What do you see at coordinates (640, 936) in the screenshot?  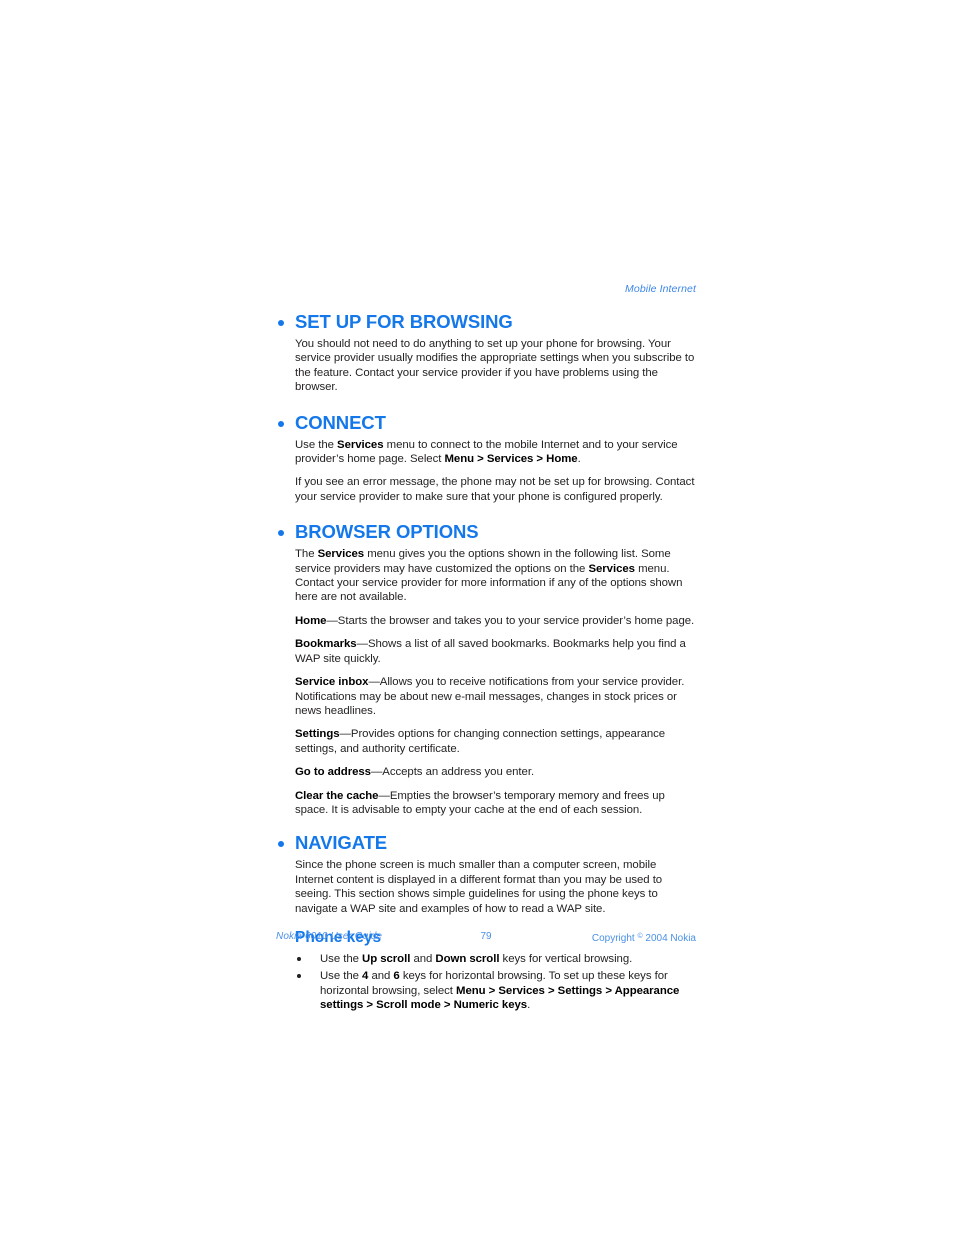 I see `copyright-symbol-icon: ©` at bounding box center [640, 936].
==
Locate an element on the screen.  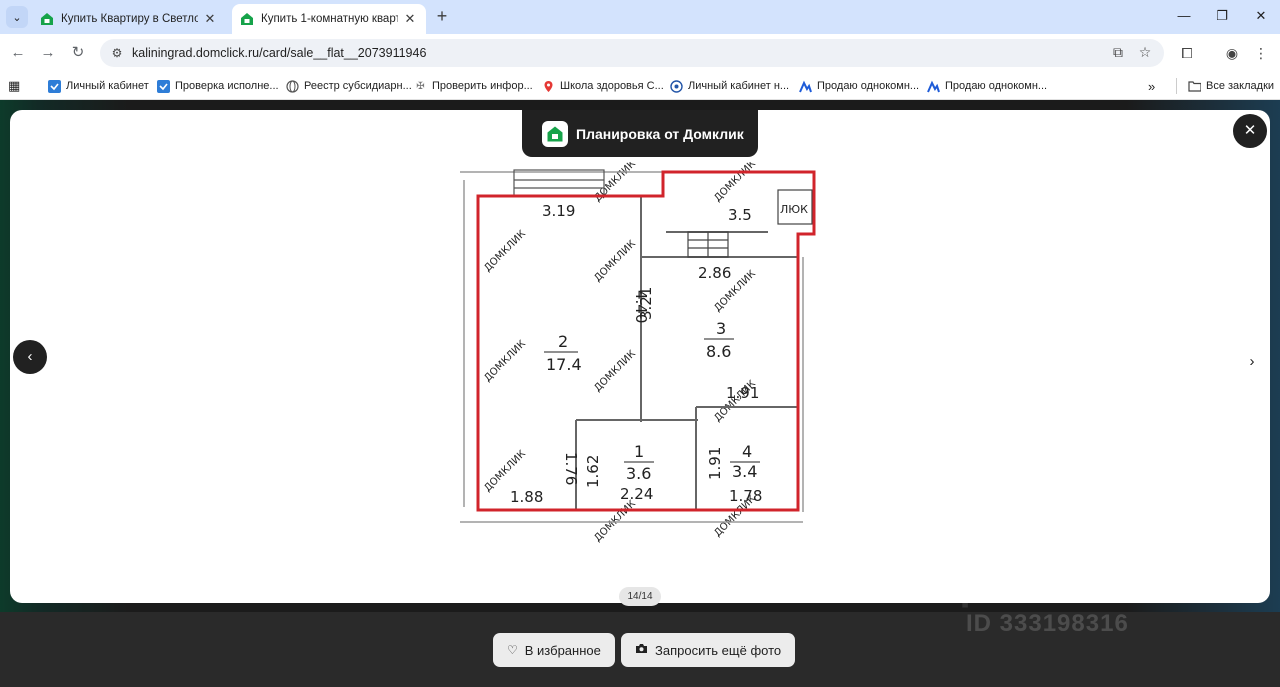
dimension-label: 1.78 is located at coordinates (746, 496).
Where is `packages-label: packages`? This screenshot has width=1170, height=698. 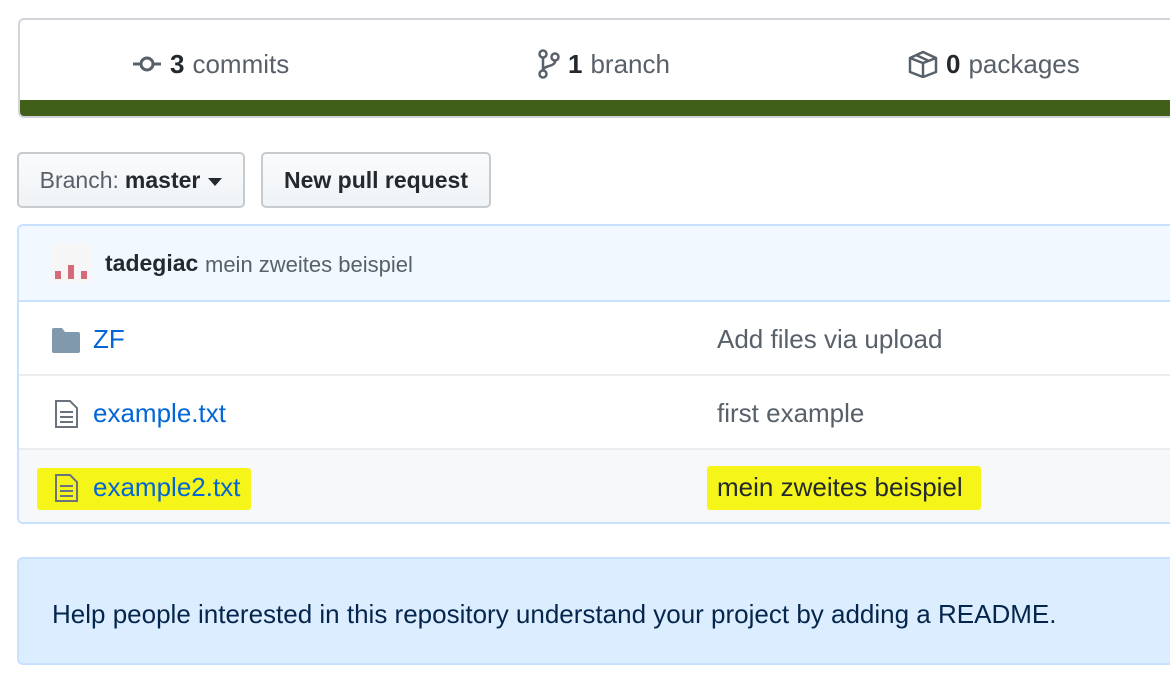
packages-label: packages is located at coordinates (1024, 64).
...
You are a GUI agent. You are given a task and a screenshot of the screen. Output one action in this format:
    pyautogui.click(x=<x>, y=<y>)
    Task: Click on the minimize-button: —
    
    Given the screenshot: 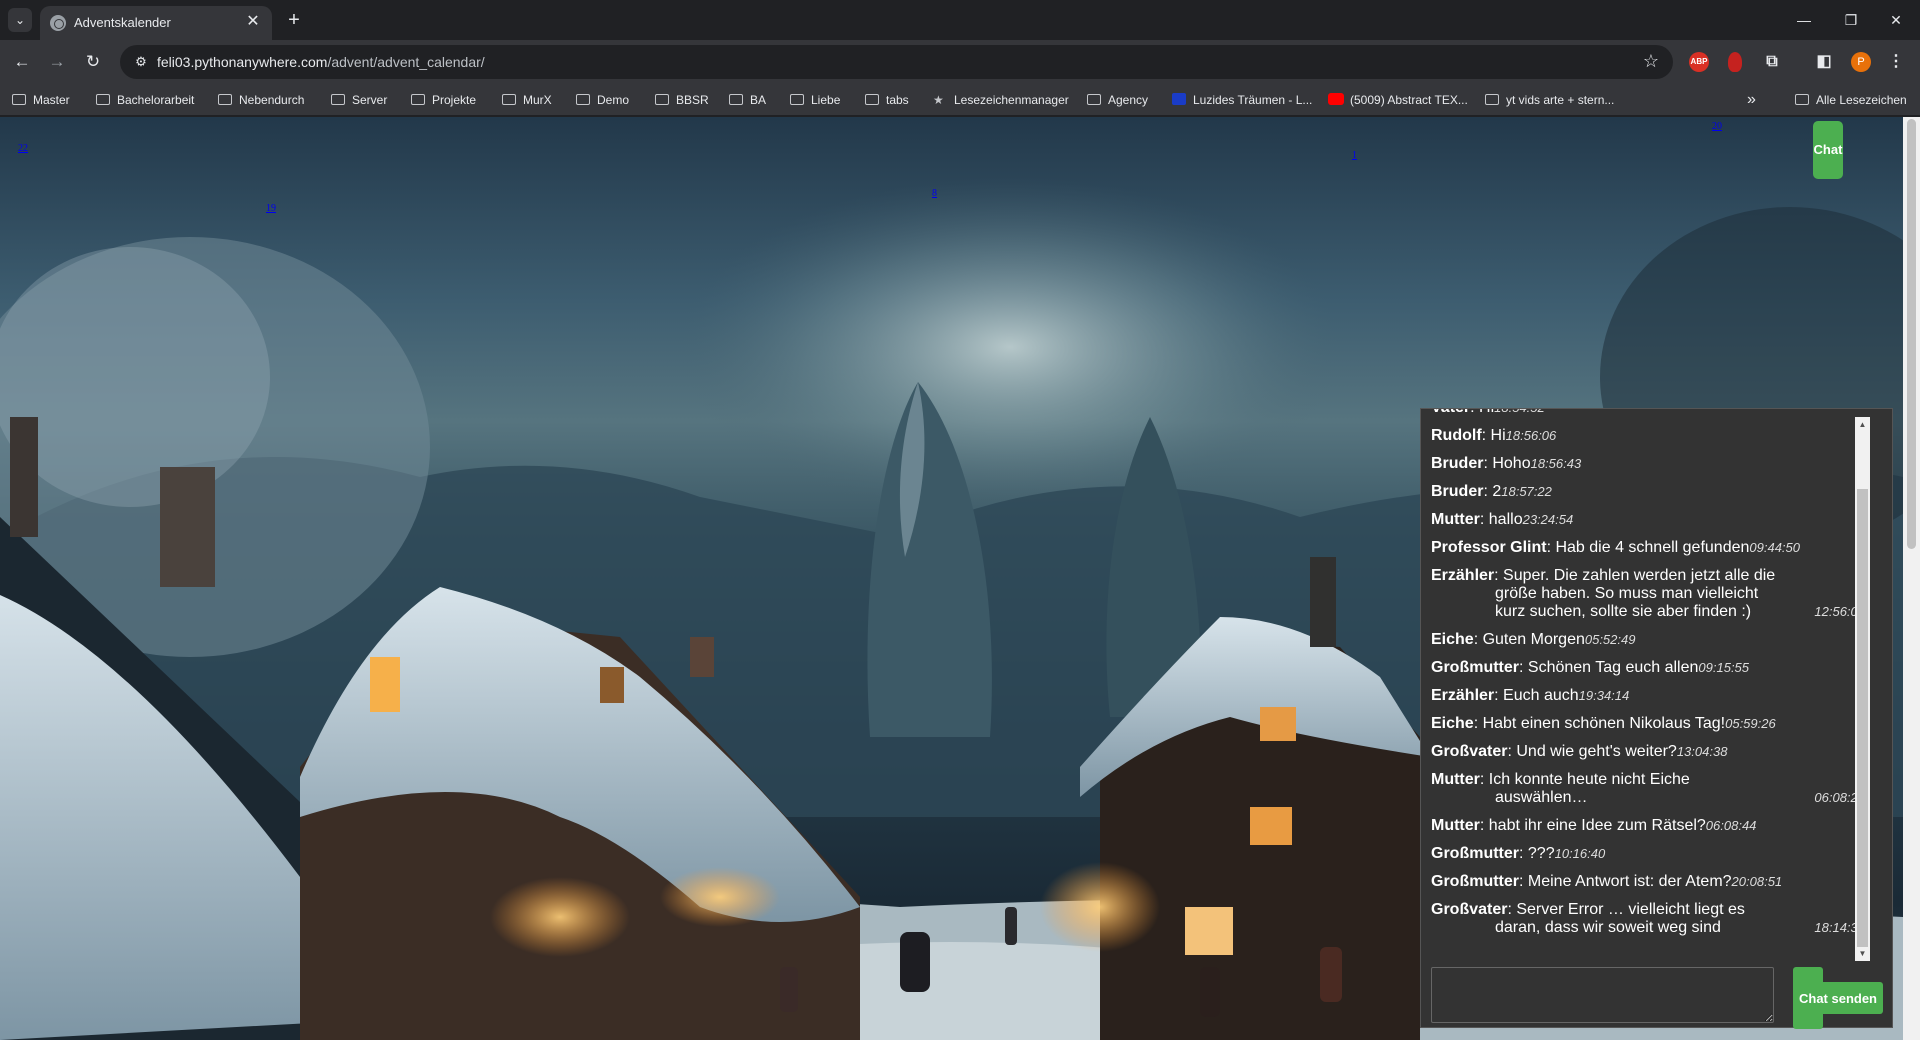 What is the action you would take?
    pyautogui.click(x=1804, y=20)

*Exercise instructions:*
Copy out everything in the data from the line containing "has width=1170, height=698." down to the line containing "packages-label: packages is", both of those lines included, with no change. Leave the pictures out of your answer.

*Answer area:*
Where is `packages-label: packages`? This screenshot has width=1170, height=698. 
packages-label: packages is located at coordinates (1024, 64).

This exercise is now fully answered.